---- Available records

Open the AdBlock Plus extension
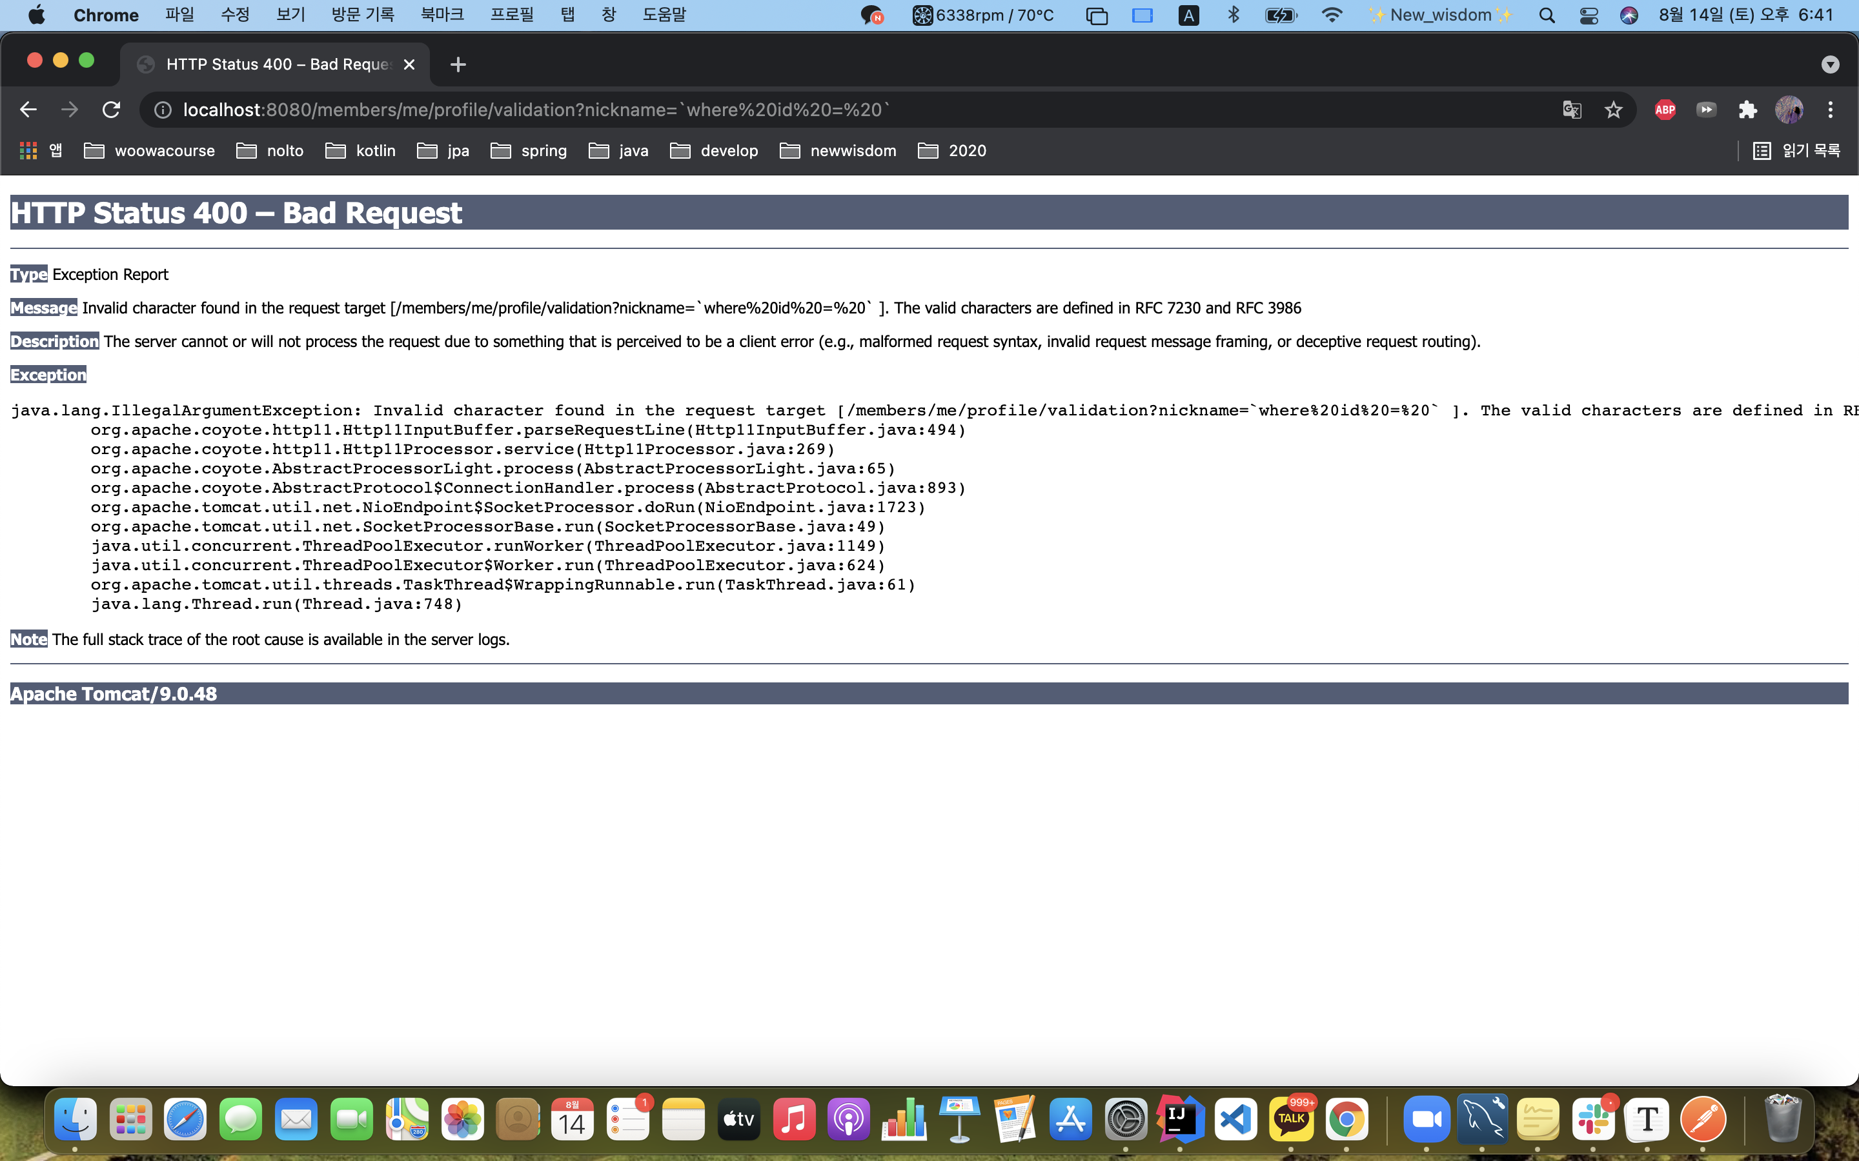 1665,110
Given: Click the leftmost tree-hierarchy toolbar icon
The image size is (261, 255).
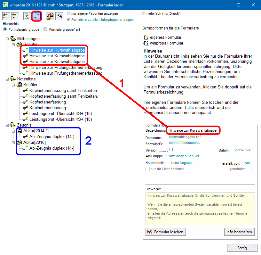Looking at the screenshot, I should pos(6,16).
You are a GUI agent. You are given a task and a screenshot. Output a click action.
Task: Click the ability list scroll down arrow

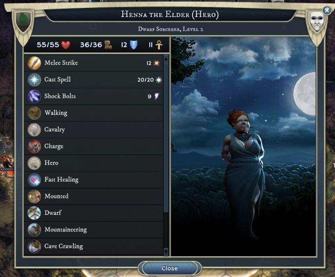(x=166, y=251)
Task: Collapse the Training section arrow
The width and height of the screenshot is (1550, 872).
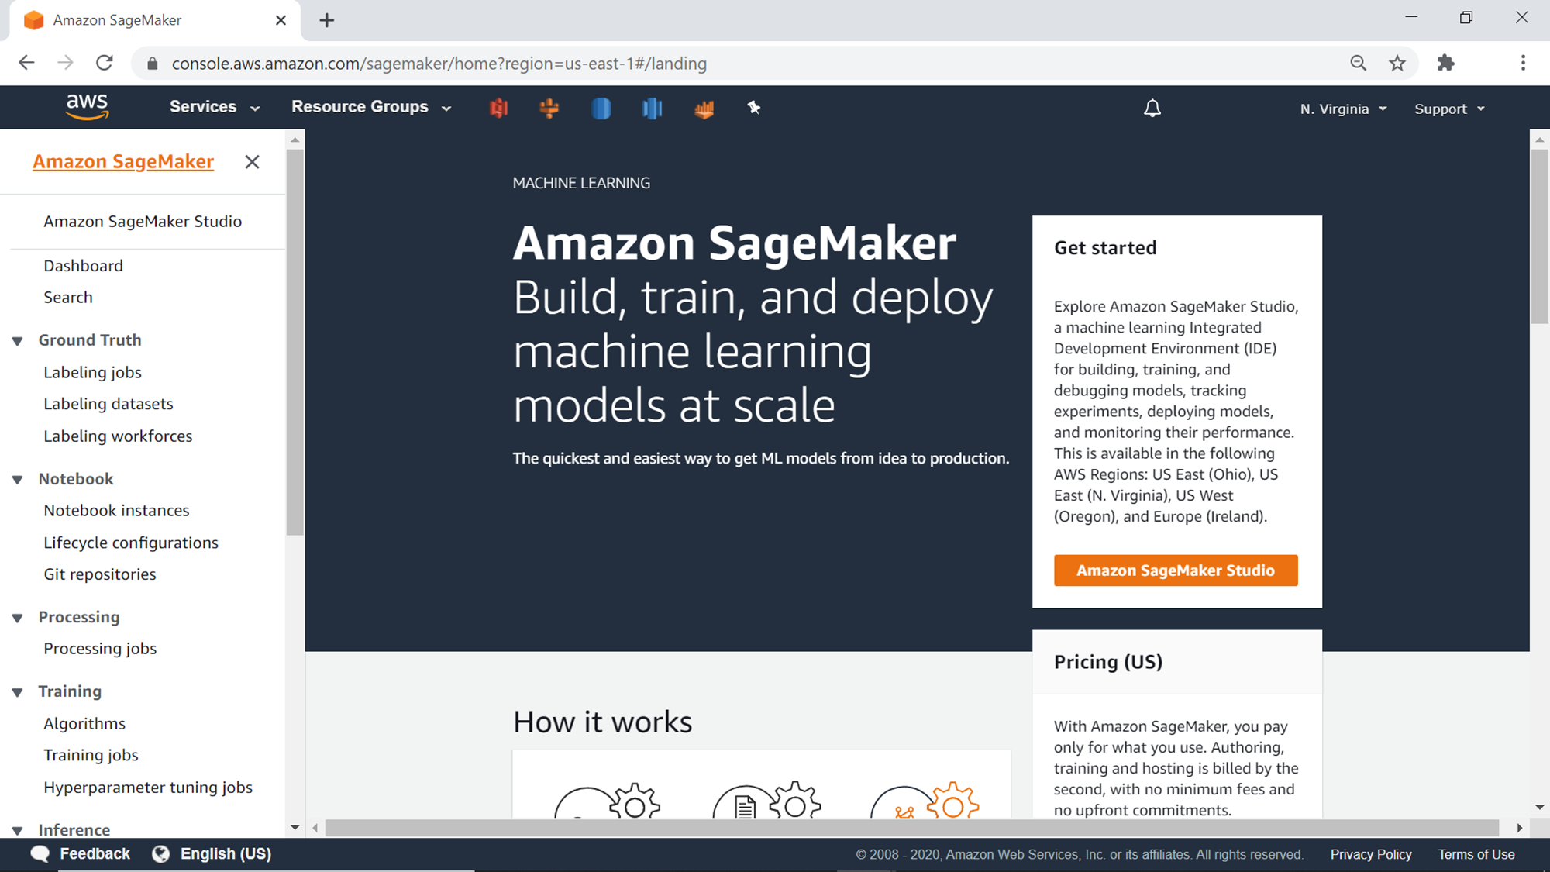Action: [x=18, y=692]
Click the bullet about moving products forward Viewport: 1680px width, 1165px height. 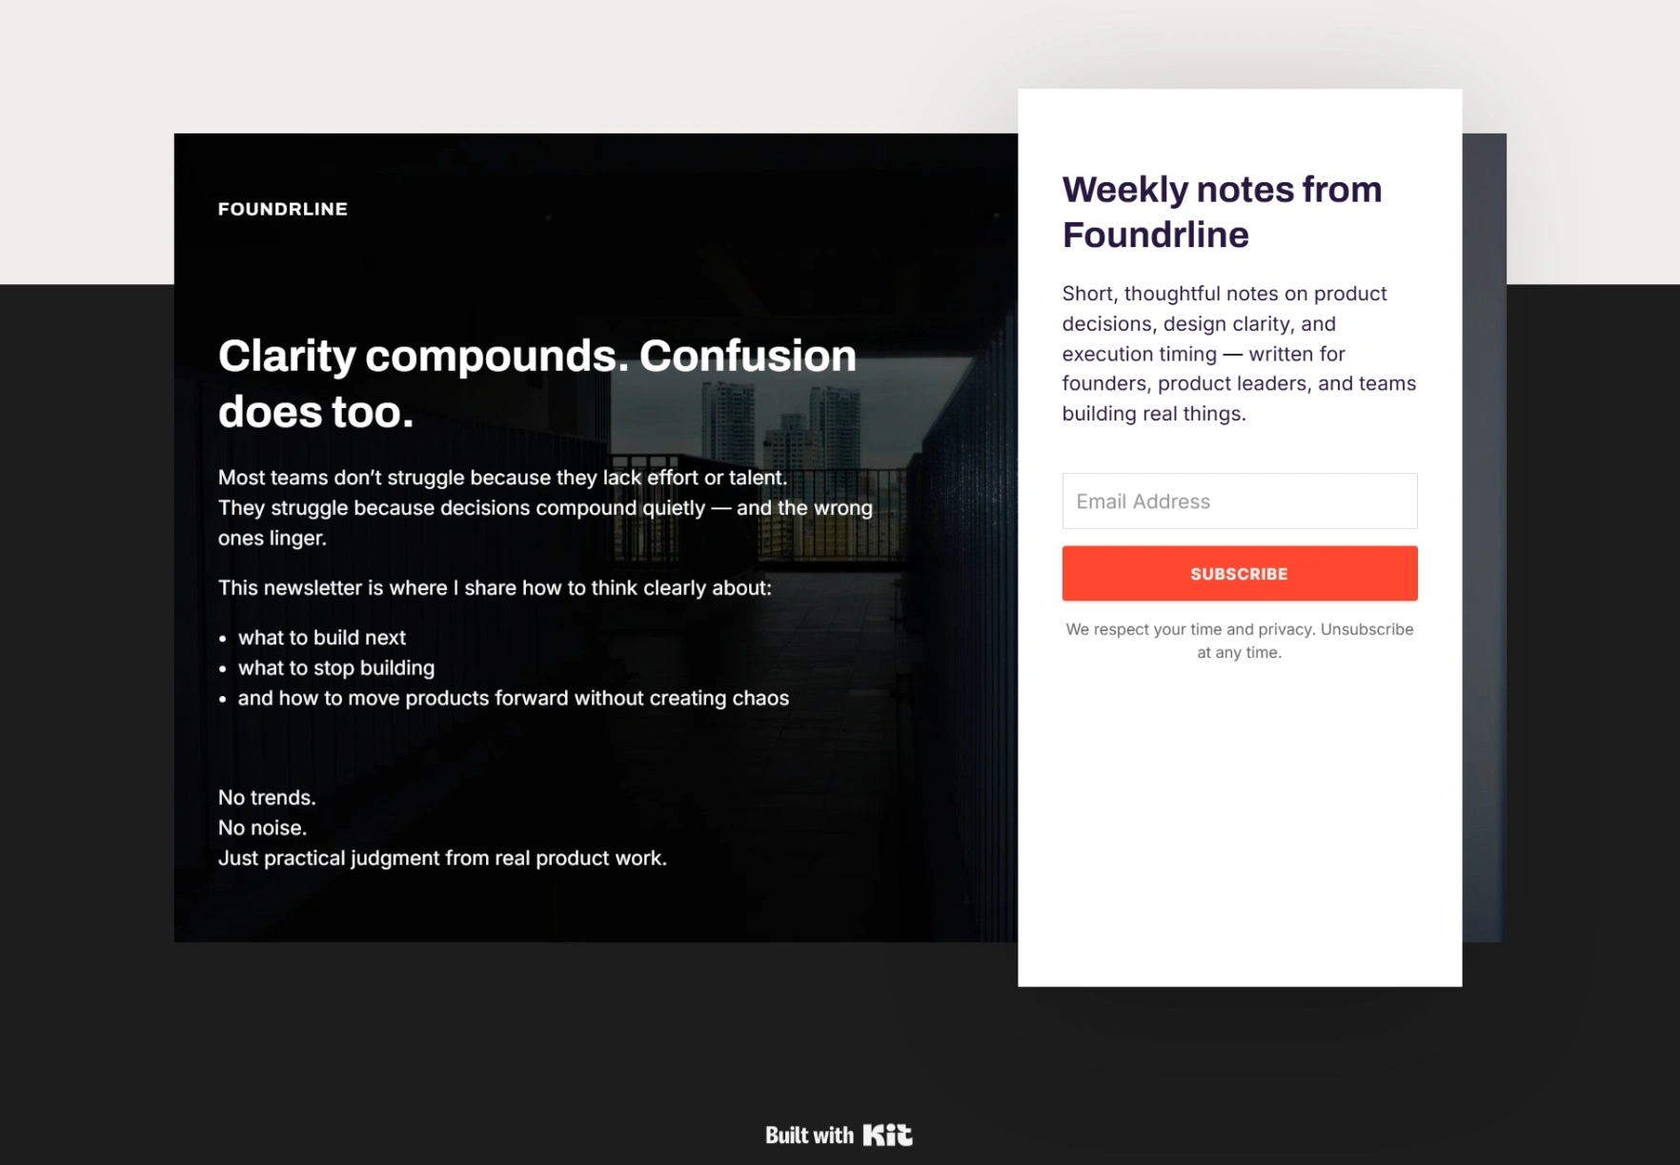(513, 699)
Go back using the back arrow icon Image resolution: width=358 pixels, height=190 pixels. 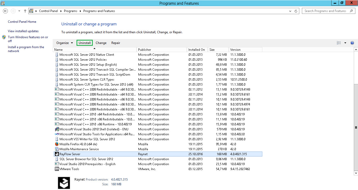point(5,11)
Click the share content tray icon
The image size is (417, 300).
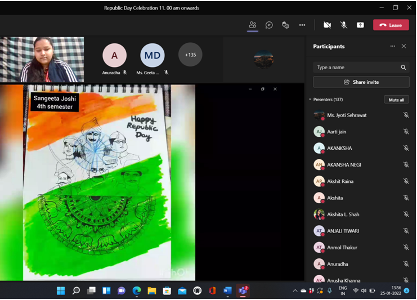pyautogui.click(x=360, y=25)
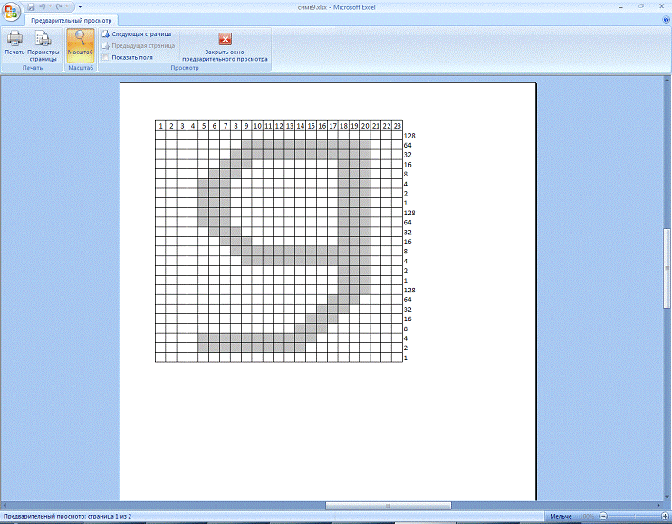Click the Save icon in quick access toolbar
Viewport: 672px width, 524px height.
click(31, 6)
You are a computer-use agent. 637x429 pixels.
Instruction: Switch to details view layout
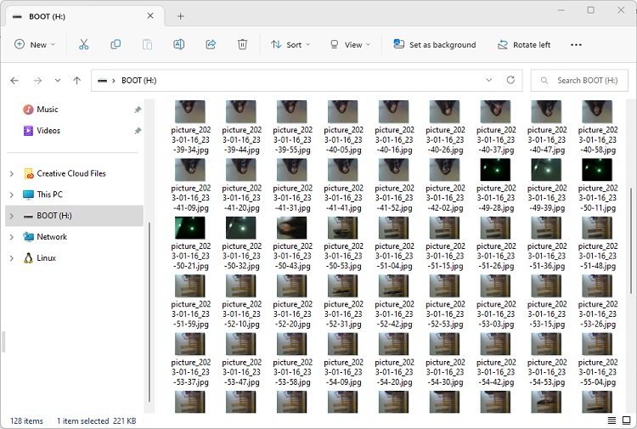(612, 421)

--------

# Instruction
Give everything from the line containing "You are a computer-use agent. 637x429 pixels." down to the end of the records as a JSON list of strings, one string per line, with blank lines skipped. Leave the pictures out.

# Written answer
[
  "You are a computer-use agent. 637x429 pixels.",
  "Instruction: Switch to details view layout",
  "(612, 421)"
]